- Born: March 28, 1999 (age 26) Turku, Finland
- Height: 5 ft 9 in (175 cm)
- Weight: 201 lb (91 kg; 14 st 5 lb)
- Position: Defence
- Shoots: Left
- Liiga team Former teams: HC Ässät Pori HC TPS SaiPa
- Playing career: 2019–present

= Aleksi Anttalainen =

Finnish ice hockey defenceman

Aleksi Anttalainen (born March 28, 1999) is a Finnish professional ice hockey defenceman currently playing for HC Ässät of the Finnish Liiga.

== Career ==

=== Junior ===
Anttalainen began playing ice hockey at Kiekko-67 in 2004 at the age of five. He played in TuTo juniors before moving to HC TPS in 2012. In the 2013-14 season he played 22 games with HC TPS U16 scoring 22 points. The following season he joined TPS U18 where he played 33 games and scored 18 points while also making his first international junior appearances at the U16 and U17 levels.

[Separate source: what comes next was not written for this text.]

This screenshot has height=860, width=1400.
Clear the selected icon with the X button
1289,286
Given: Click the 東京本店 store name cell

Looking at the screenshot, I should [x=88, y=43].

Anttalainen was promoted to the HC TPS U20 team for the 2015-16 season where he scored eight points in 31 games. Anttalainen represented TPS at the Junior Club World Cup. The following season he scored 13 points in 42 games and represented Finland in the World U18 Championship and the Ivan Hlinka Memorial Tournament.

Anttalainen moved to the QMJHL club Blainville-Boisbriand Armada where he played 61 regular season games scoring 22 points and 22 playoff games with seven points. He joined the Montreal Canadiens rookie camp in 2018 but was returned to his junior club. The following season Anttalainen scored 11 points in 31 games as Armada's assistant captain before being traded to the Moncton Wildcats in the same league. He played 23 games scoring 11 points with the Wildcats.

=== Professional ===
For the 2019-20 season he returned to his youth club HC TPS on a two-year contract and made his professional Liiga debut on 14 September 2019. Anttalainen won silver with the club in 2021 and 2022. For the 2023-24 season Anttalainen moved to SaiPa where he scored two points in 20 games before being loaned to TuTo in the Mestis for the rest of the season.

In the following season Anttalainen was signed by HC Ässät Pori in the Liiga. He played 57 games scoring seven points and made a one-year contract extension with the club. In January 2026 his two-year extension until 2028 with HC Ässät was announced.